__WORK REQUIRED__. Give only the number of lines in the records that contain the word "this".

__INFORMATION PROVIDED__.
==============================

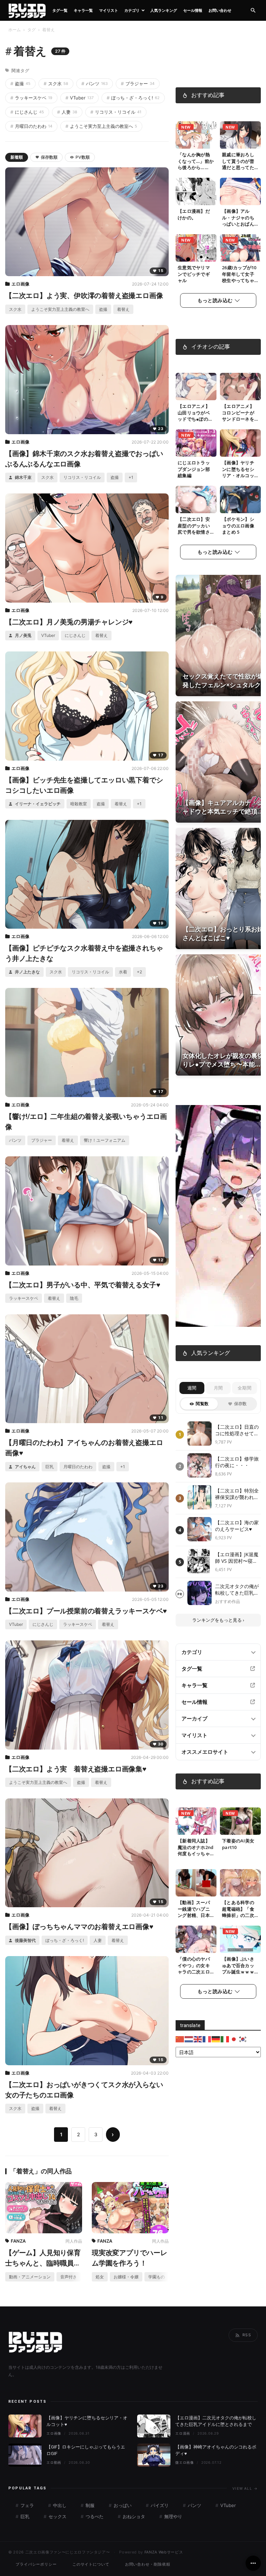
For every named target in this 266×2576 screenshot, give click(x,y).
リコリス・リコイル (115, 112)
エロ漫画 (182, 2433)
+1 (130, 477)
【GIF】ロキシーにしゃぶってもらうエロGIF (85, 2450)
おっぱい (122, 2505)
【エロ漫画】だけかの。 (194, 214)
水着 (123, 971)
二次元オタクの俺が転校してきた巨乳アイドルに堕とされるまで (237, 1589)
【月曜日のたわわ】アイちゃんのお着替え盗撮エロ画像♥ (84, 1447)
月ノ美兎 (23, 635)
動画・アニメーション (30, 2276)
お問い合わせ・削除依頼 (147, 2564)
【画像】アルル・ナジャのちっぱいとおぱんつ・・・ (238, 221)
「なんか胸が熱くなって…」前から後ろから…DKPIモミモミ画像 (196, 167)
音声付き (68, 2276)
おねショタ (133, 2516)
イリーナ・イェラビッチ (37, 803)
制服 (89, 2505)
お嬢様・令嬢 (126, 2276)
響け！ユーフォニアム (104, 1140)
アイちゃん (25, 1466)
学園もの (156, 2276)
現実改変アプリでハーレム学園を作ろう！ (129, 2258)
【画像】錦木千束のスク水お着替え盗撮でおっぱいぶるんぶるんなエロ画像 (84, 458)
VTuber (79, 97)
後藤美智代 (25, 1940)
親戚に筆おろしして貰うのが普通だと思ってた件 (238, 164)
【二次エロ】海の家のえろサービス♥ (237, 1526)
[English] (198, 2038)
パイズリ (159, 2505)
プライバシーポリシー (36, 2564)
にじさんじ (27, 112)
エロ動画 (53, 2462)
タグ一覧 (60, 10)
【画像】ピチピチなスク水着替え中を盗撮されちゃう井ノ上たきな (84, 953)
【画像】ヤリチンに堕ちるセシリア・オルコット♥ (86, 2421)
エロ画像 (20, 284)
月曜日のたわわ (31, 126)
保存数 (240, 1404)
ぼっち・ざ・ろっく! (133, 97)
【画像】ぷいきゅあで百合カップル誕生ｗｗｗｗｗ (238, 1969)
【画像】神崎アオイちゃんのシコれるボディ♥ (215, 2450)
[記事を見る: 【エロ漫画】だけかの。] (196, 191)
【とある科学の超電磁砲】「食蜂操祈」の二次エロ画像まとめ (238, 1912)
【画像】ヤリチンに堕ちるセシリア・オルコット (238, 472)
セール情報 (192, 10)
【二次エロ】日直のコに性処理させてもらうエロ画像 (237, 1430)
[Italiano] (225, 2038)
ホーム (14, 30)
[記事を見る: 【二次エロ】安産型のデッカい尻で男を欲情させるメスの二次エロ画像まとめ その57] (196, 500)
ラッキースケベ (31, 97)
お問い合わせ (220, 10)
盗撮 (20, 83)
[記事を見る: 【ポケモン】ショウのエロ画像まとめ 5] (240, 500)
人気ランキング (163, 10)
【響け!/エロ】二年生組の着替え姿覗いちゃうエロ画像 (86, 1121)
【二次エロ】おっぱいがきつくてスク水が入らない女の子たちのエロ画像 (84, 2089)
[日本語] (234, 2038)
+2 (139, 971)
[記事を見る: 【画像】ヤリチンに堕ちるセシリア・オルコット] (240, 443)
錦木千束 (23, 477)
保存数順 (49, 157)
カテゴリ (132, 10)
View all (245, 2488)
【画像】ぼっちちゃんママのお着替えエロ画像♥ (79, 1926)
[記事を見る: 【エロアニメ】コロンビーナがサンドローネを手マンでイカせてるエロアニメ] (240, 386)
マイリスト (108, 10)
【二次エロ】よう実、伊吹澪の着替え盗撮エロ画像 (84, 295)
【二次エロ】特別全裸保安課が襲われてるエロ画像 (237, 1494)
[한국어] (243, 2038)
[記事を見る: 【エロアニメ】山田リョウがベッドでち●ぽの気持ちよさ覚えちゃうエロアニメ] (196, 386)
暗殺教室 (78, 803)
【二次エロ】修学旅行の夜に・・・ (237, 1462)
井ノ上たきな (27, 971)
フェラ (26, 2505)
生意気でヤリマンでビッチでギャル (194, 274)
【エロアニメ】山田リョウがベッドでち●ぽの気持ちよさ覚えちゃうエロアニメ (195, 419)
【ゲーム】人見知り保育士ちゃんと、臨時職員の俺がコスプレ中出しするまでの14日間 (43, 2258)
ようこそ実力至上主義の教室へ (101, 126)
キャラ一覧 (83, 10)
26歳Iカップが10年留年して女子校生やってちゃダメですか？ (239, 277)
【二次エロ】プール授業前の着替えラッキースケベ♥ (86, 1611)
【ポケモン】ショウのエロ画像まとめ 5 (238, 525)
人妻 (67, 112)
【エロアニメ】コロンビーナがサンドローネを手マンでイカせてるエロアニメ (238, 419)
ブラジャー (137, 83)
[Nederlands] (189, 2038)
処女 (100, 2276)
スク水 (56, 83)
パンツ (94, 83)
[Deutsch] (216, 2038)
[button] (253, 10)
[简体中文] (180, 2038)
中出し (59, 2505)
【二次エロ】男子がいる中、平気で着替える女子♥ (82, 1285)
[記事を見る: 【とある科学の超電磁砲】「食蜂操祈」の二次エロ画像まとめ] (240, 1882)
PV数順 (83, 157)
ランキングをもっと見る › (218, 1620)
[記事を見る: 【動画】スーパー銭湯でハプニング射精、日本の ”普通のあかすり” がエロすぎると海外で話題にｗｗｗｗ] (196, 1882)
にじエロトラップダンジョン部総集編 (194, 469)
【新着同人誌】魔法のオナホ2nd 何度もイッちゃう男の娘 (195, 1851)
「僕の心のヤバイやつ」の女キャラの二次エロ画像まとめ (194, 1969)
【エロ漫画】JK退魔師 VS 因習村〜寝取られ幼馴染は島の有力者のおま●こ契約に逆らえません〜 (237, 1558)
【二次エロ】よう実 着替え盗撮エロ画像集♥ (76, 1769)
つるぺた (94, 2516)
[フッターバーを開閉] (253, 2563)
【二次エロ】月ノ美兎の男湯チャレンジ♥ (69, 622)
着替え (123, 309)
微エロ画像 (184, 2462)
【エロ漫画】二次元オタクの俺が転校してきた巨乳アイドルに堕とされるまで (215, 2421)
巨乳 (49, 1466)
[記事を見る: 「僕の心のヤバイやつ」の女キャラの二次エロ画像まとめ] (196, 1939)
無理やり (172, 2516)
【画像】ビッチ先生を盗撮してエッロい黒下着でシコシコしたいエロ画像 (84, 785)
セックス (56, 2516)
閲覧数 (202, 1404)
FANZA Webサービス (163, 2552)
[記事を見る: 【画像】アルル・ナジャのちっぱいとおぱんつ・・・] (240, 191)
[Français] (207, 2038)
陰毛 (74, 1298)
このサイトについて (90, 2564)
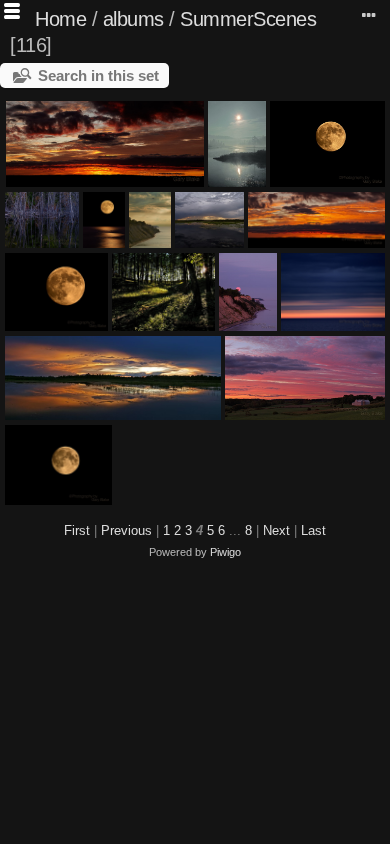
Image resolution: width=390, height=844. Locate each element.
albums (133, 19)
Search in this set (98, 75)
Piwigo (225, 552)
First (77, 530)
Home (60, 19)
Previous (126, 530)
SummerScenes (248, 19)
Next (276, 530)
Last (313, 530)
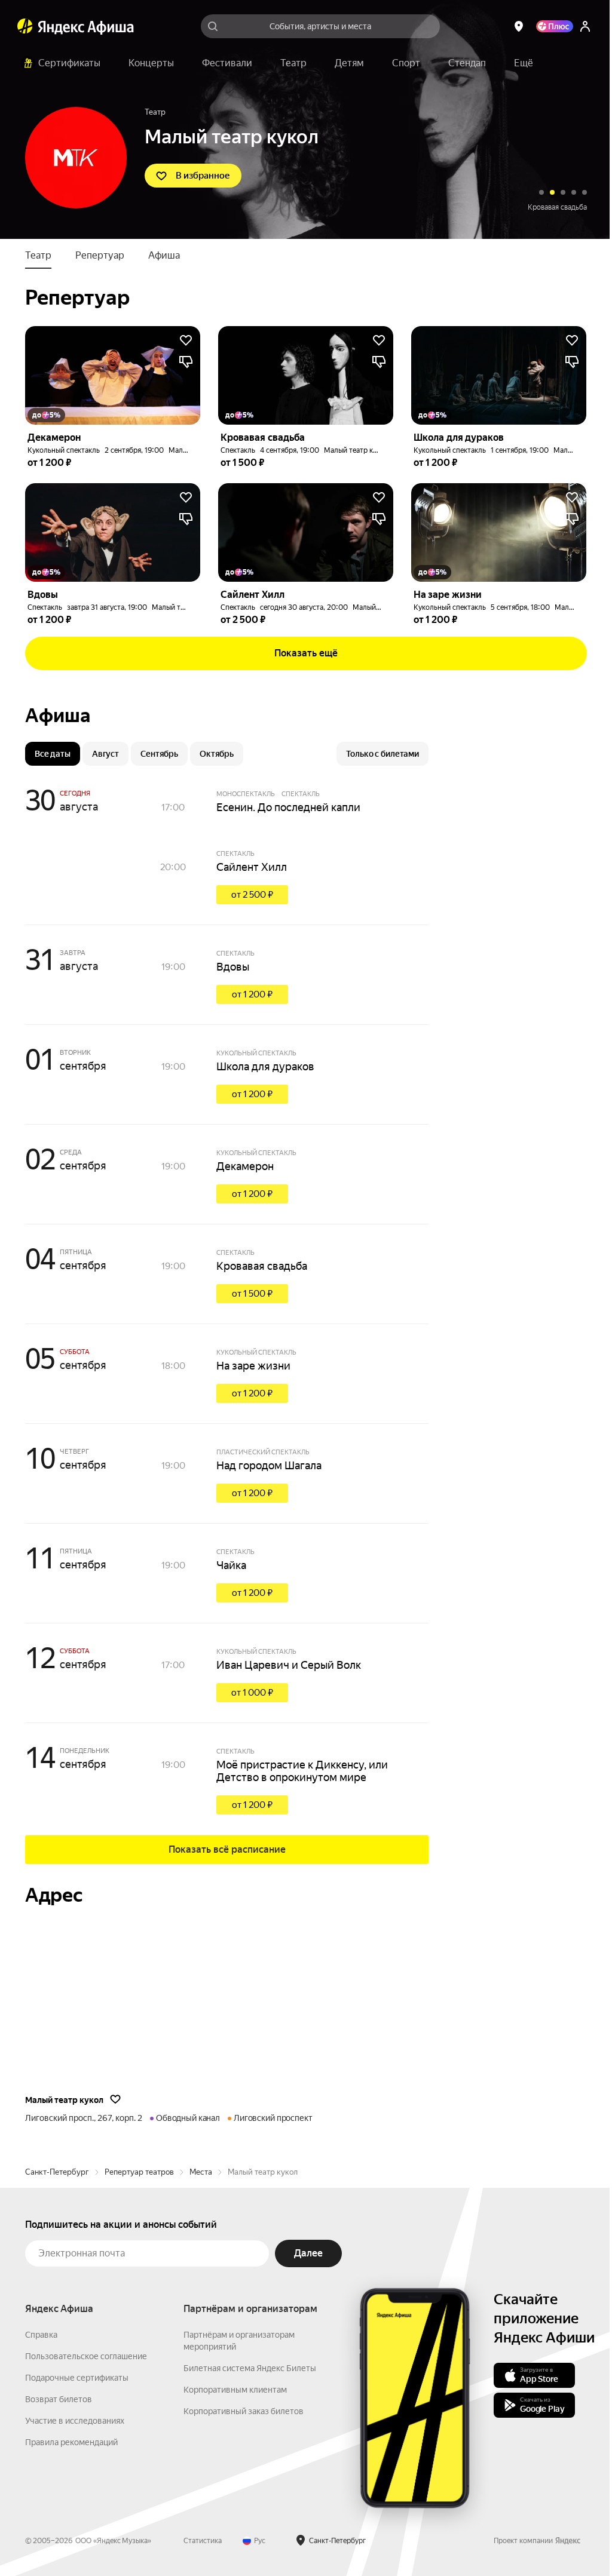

==============================

__TASK ANSWER__. 2